Having your eyesight suddenly fail you is very unsettling. One minute you’re all THAT HADRON’S OUT OF PLACE MUM, I CAN SEE IT A MILE OFF LOL and the next you’re blundering through Sainsbury’s wondering how long they’ve had a ‘Breasts’ aisle and why they’ve made all the checkouts smudge together. At which point you’ll have three choices:

  1. LASER EYE SURGERY – paying a Bond villain to clamp your eyes open and fire up a WMD while you wonder who the hell is barbecueing pork around here because something smells delicious.

  2. GLASSES – which make you look like your own grandmother or a member of the Gestapo.

  3. CONTACT LENSES.


Obviously you choose contact lenses, because they snap the fuzzy, indistinct world into whining, crystal HD clarity with lines and edges and depth, give you your peripheral vision back and – unless someone examines you very closely – you don’t look like a massive specker. 

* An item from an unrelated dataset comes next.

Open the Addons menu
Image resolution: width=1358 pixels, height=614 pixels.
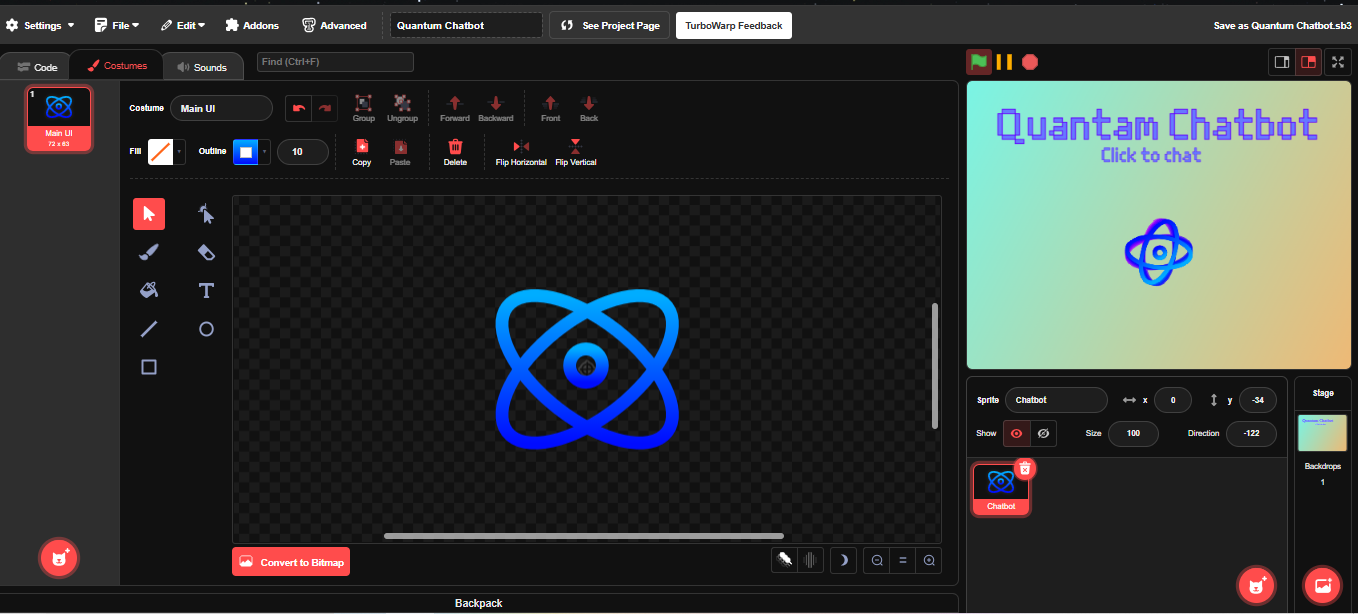[x=252, y=25]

Unfortunately, contact lenses are bastards, which is why I hate them.  


PUTTING THEM IN
They’re so FUCKING FIDDLY. You have to balance a lens on your fingertip, pinion your eyelashes open, then sort of lob the lens hopefully at your eyeball, praying that it doesn’t a) have grit in it, otherwise you’ll have to walk around with a sore eye all day, involuntarily winking at probably some very unattractive people, and b) fall on the floor – because if it does, you’re fucked.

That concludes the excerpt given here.